Five Good Covers presents five cross-genre reinterpretations of an oft-covered song.

hand in my pocket covers

As 2020 gets off to a rocky start, if you “haven’t got it all figured out just yet,” that is okay. Alanis Morissette is back to remind us that “everything’s gonna be fine, fine, fine” with a (super relatable) new single, the promise of a new album in May, a new tour featuring guests Garbage and Liz Phair (“all I really want” is a ticket to that show), and the debut of the Broadway musical based on her iconic album, Jagged Little Pill. That album, her international debut, won five Grammys and made Morissette the first Canadian to have an album go double diamond (selling 20 million copies). Here are just a few albums that Jagged Little Pill has sold more copies than: The Beatles’s Sgt. Pepper’s Lonely Hearts Club Band and Abbey Road, Bruce Springsteen’s Born in the U.S.A., and Nirvana’s Nevermind. Not bad!
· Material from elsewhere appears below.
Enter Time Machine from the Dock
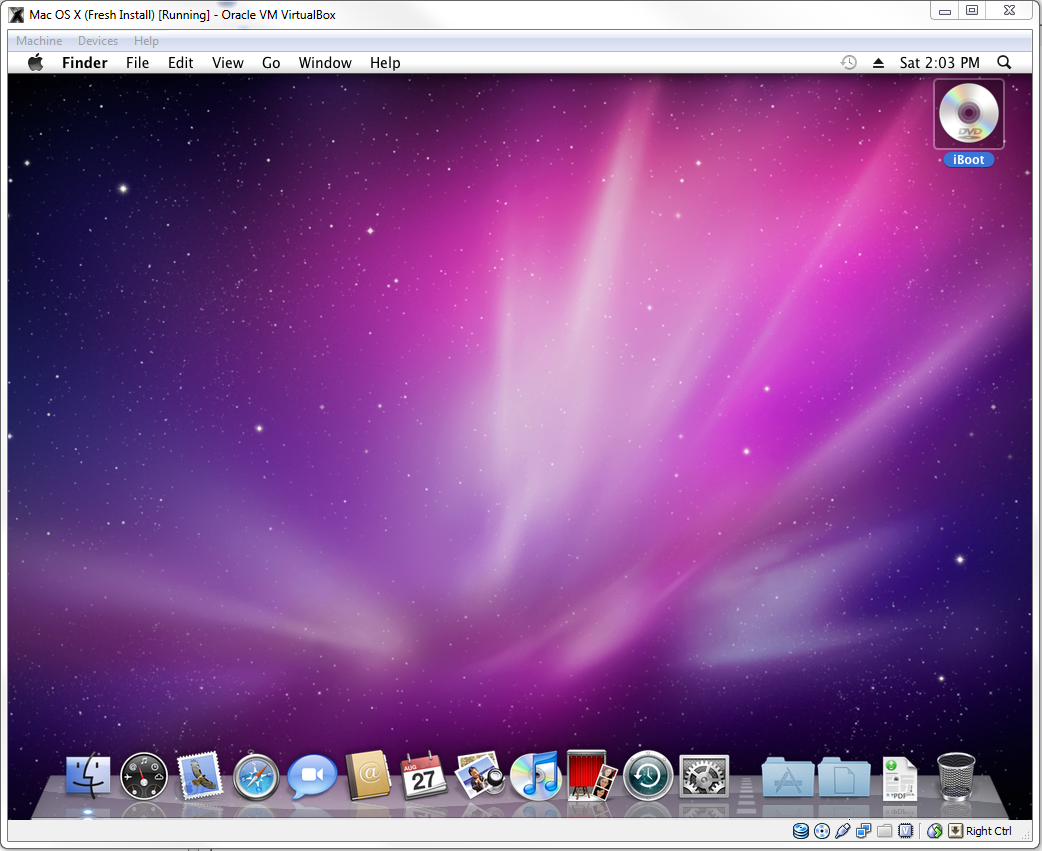 tap(647, 776)
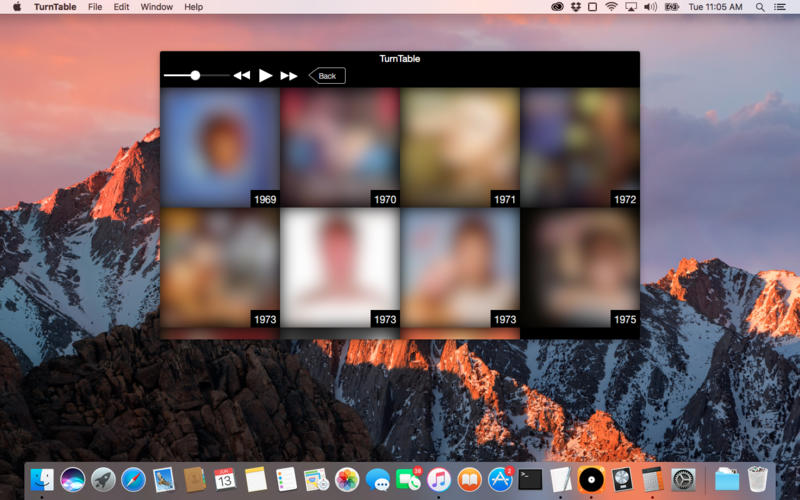Open the Window menu
Viewport: 800px width, 500px height.
tap(156, 7)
A New York Times Magazine feature by Rachel Syme sets the scene for the release of the album:

The riot grrrl ethos was “girls to the front” — a communal taking up space — while Morissette’s was more like “girls to your car,” where you could process your baggage in private. One was like being at a protest, and the other is like being in therapy — different impulses, but both about making conscious changes.

The album hasn’t yet been featured on Pitchfork’s Sunday Reviews, but it is destined to be. Hit me up, Pitchfork Editorial Staff, I’m happy to do it.
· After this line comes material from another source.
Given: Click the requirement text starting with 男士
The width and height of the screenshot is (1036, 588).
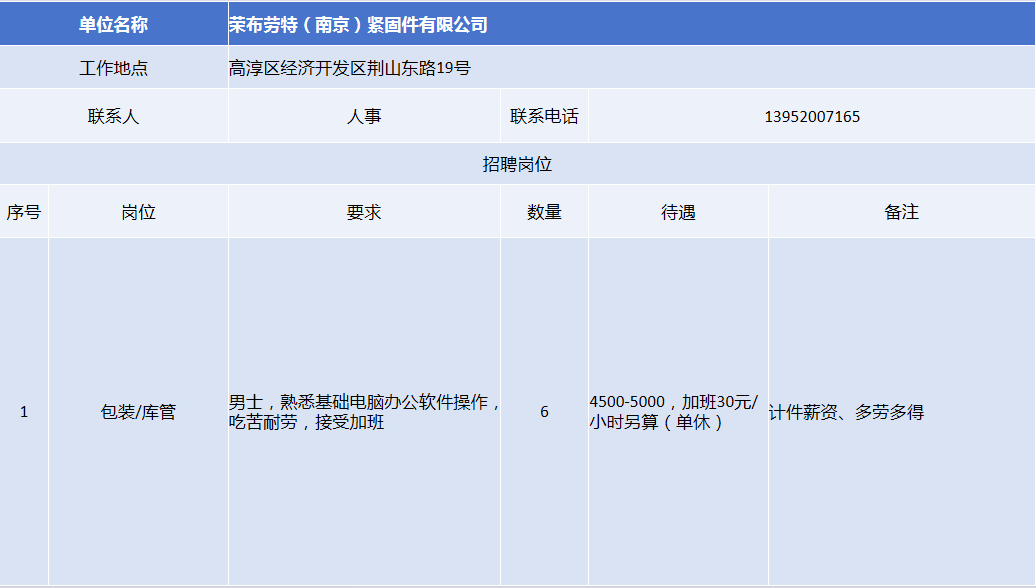Looking at the screenshot, I should point(364,412).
“Hand In My Pocket,” the second single off of the album, followed another classic, “You Oughta Know.” It was Morissette’s first number one single in Canada, but it did not make the Hot 100 in the USA (it was never released as a CD single there, though it posted high on other US charts). These five artists appreciate the song’s depth, paying their homage via a cover. And to all of you musicians out there, keep the Alanis covers coming! I dream of a Full Albums post for Jagged Little Pill.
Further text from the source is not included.